We have audio of the air traffic control room. It does not appear that someone wasn’t.... The helicopter pilot was notified of a visual concern. In other words, he needed visual on an airplane. He says he has it. We don’t know if he’s looking at the right plane. So in terms of miscommunication, the air traffic controller could have been more specific about which plane, or the helicopter pilot misunderstood it. Now that has nothing to do with any of the hirings that the FAA was looking at because in particular, all three of those positions—only three people who were in charge of that time—have to go through a training and standards process that are not diversity based.
[...]
The unsophisticated nature of how [Trump] deals with complexity is while most of us in the field are looking at this saying, We have a normal thing. Lots of traffic, that’s normal. Weather was normal. No suspicion of anything weird. And then a tragedy. What’s the why?, Donald Trump thinks he can answer that with his right-wing infused media consumption.
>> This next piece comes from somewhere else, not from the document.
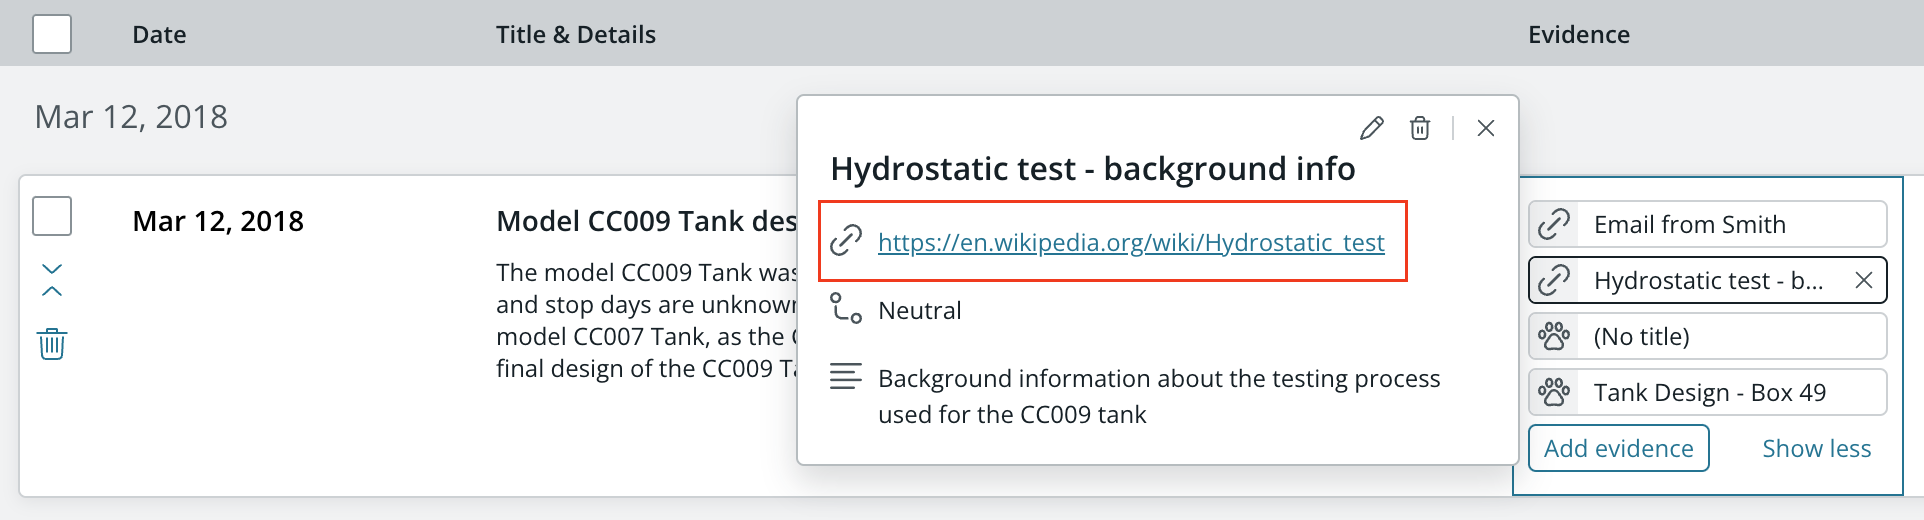Delete the Mar 12 event row

[x=52, y=343]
He tries to fill the airwaves at a press conference that, while nothing should shock me now, I think I had forgotten how bad he is in this particular role of crisis management. [...] If you just go back to the Covid press conferences, this felt very similar to that: just a bunch of BS and then anger when those lies are confronted.
Sargent: So Trump immediately goes out there at a time when we really just don’t know a whole lot and blames Democrats and DEI for the crash.
[...]
He lumps himself in with a superior species of some amorphous type that who the hell knows exactly what he means, but I do think that there’s a deep racial component to it on some level. He’s also asked at one point what evidence he has that DEI hires were to blame, and he said, “Just could have been.” Really sloppy shit.
[...]
What actually happened over the last few administrations with the FAA?
[I]t turns out that the program to offer FAA careers to people with disabilities—the program Trump specifically decried yesterday—was a Trump administration initiative from 2019.